EXERCISE DESCRIPTION — Write out again only the lines from the one containing "Viewport: 1386px width, 715px" to the one containing "click(x=305, y=225)", requests included, and move every coordinate in the answers up by 4.

[Records for locating described items]
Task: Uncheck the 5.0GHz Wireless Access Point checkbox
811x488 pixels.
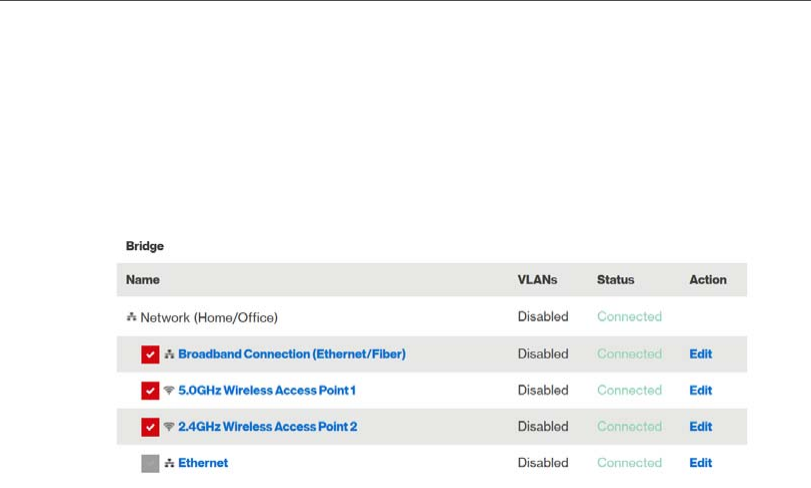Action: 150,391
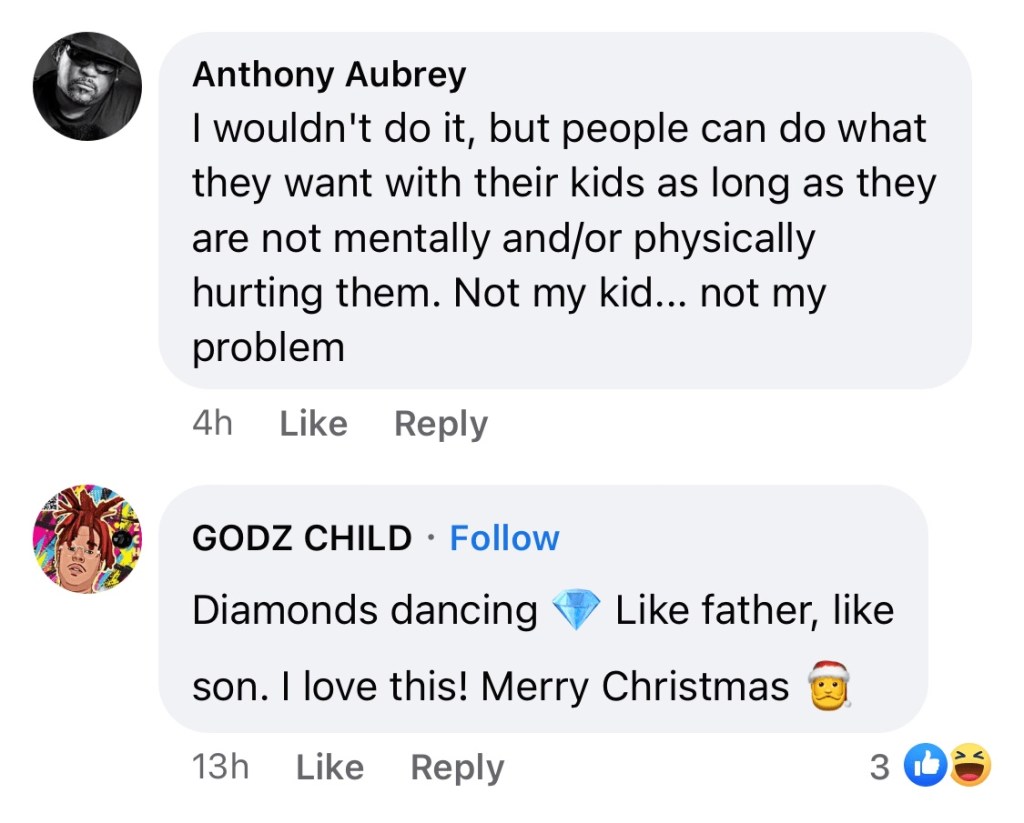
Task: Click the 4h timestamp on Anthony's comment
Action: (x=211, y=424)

...

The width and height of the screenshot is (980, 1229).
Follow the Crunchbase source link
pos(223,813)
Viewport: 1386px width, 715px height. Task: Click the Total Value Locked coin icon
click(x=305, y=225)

ANSWER TO THE PROBLEM —
Viewport: 1386px width, 715px height. Task: Click the Total Value Locked coin icon
click(x=309, y=229)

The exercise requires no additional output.